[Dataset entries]

------------

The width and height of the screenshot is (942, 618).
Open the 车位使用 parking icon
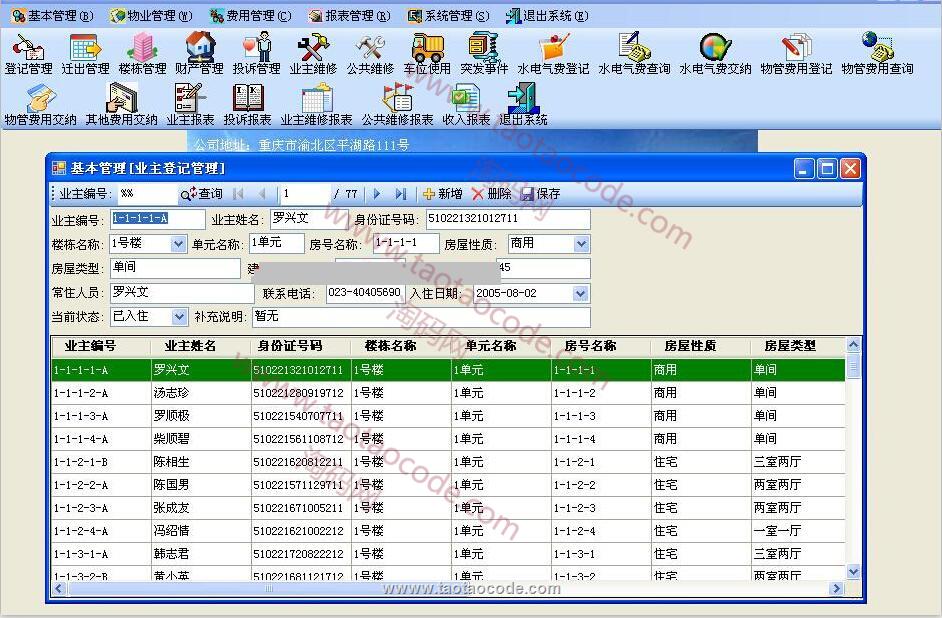(x=427, y=53)
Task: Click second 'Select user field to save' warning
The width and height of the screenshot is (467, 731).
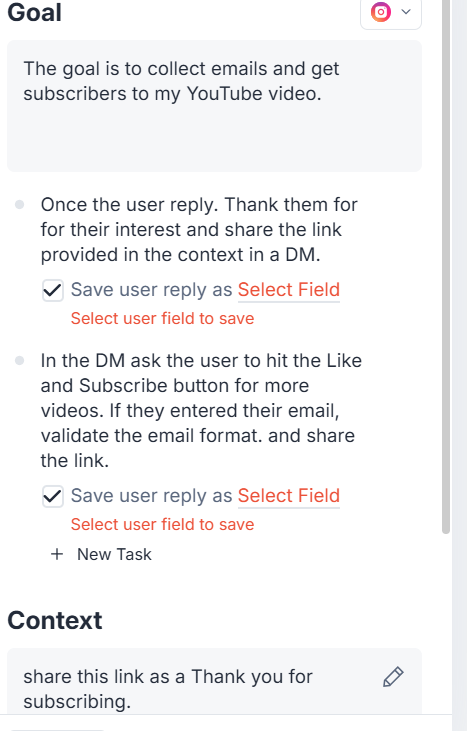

------------

Activity: Print every record above exactly, with no pictures.

Reply:
The width and height of the screenshot is (942, 618).
Open the 车位使用 parking icon
(x=427, y=53)
Task: Click second 'Select user field to save' warning
The width and height of the screenshot is (467, 731).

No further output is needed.